It’ll never work

 by turbinetastic

I see so often on anti-wind opinion pieces a variation on the theme of “it’ll never work”. It might be “wind power will never work” or “we’ll have blackouts if we rely too heavily on wind power”. It might be a comment on wind power’s intermittency or unpredictability.

All of which ignores the one blatantly obvious fact: wind power is currently here, and currently working.

That one fact marshalls all of the variations of “it’ll never work” into some sort of logical reductionist argument with unspoken assumptions. The first and most obvious unspoken assumption is “apart from under current conditions”. The contribution of wind power has been gradually increasing without experiencing blackouts (even under extreme wind conditions). This leads me to the conclusion that the speaker is generally assuming that there’s some sort of event horizon, beyond which the cataclysm will occur. I’ve never been able to figure out what precisely that event horizon looks like, because that particular assumption is never made clear. Still, the speakers do have a few facts on their side — there’s more to making wind power work on a country-wide scale than simply building the wind farms and plugging them in.
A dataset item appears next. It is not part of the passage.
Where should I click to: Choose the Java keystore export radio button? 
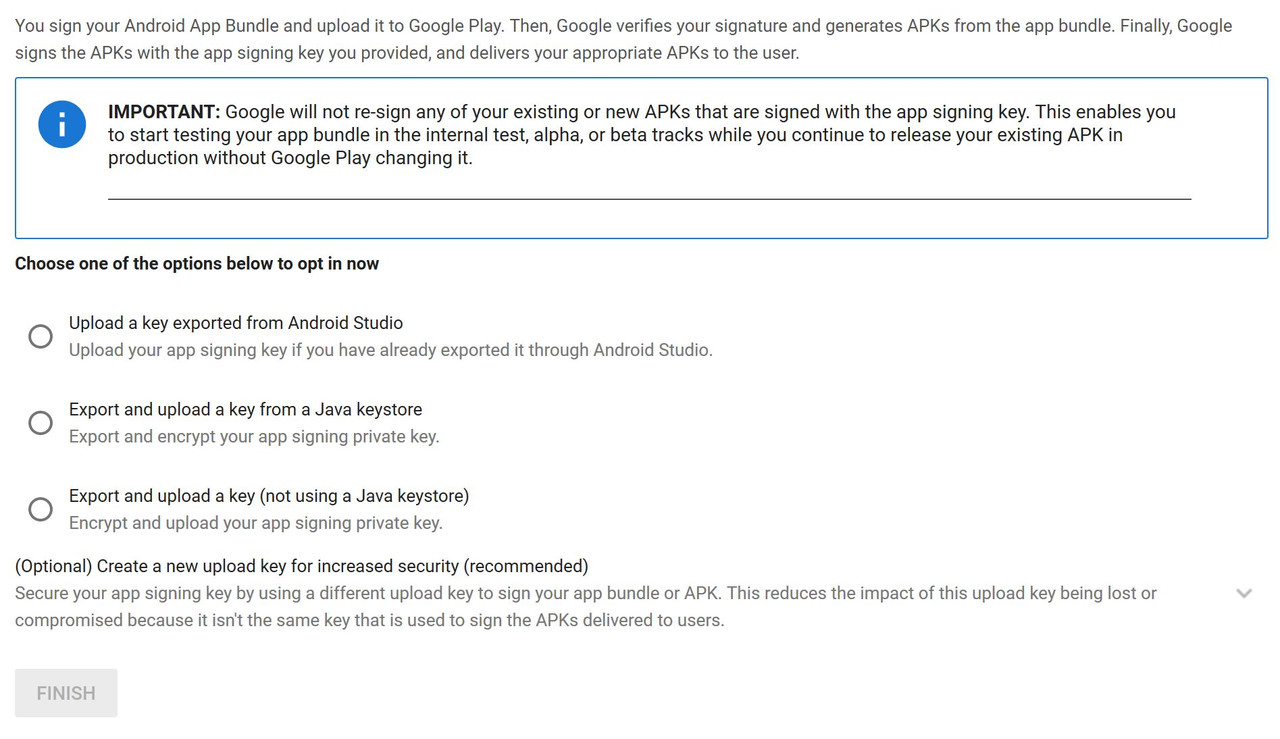click(x=40, y=423)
As we increase the market share of wind power, the important thing is that we are continually checking that today and tomorrow we can keep the lights on. Whatever we’re changing, we need to know we have it under control, even given the difficulties of predicting the wind. This will get more important, not less, as other renewable technologies begin to form part of our electricity supply, because instead of simply worrying about how windy it is, we may also have to consider what state the tide is in, if there are large waves offshore, and whether there’s been a lot of sun.
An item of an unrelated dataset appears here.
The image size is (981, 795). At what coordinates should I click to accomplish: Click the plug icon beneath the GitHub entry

I was therefore glad to see the news that planned upgrades to Scotland’s electricity grid have been fast-tracked. Grid upgrades don’t tend to get an easy time from the planning process; people don’t like pylons any more than they like wind turbines. Still, we cannot ever lose sight of the sheer scale of the changes we, as renewable energy generators, are pressing on to our aging grid structure. Not only is the power source (relatively) unpredictable and intermittant, it’s also situated on windy hillsides far from the population centres of demand.

Coping with these challenges requires greater connectivity between countries, a more flexible network, and of course more capacity in the windy but sparsely populated north of Scotland. Energy storage and demand mitigation are other techniques which are actually happening to a greater or lesser extent.

It’ll never work, if the grid remains the same old aging structure and we simply keep piling in more wind farms. Thankfully the clever people who operate and maintain the grid know that too, and are working on it. It’s not a “so we should just give up” situation, it’s another “let’s rise to meet the challenge”.

It can work, and it is working. With ingenuity, attention to detail and positivity, it can continue to work.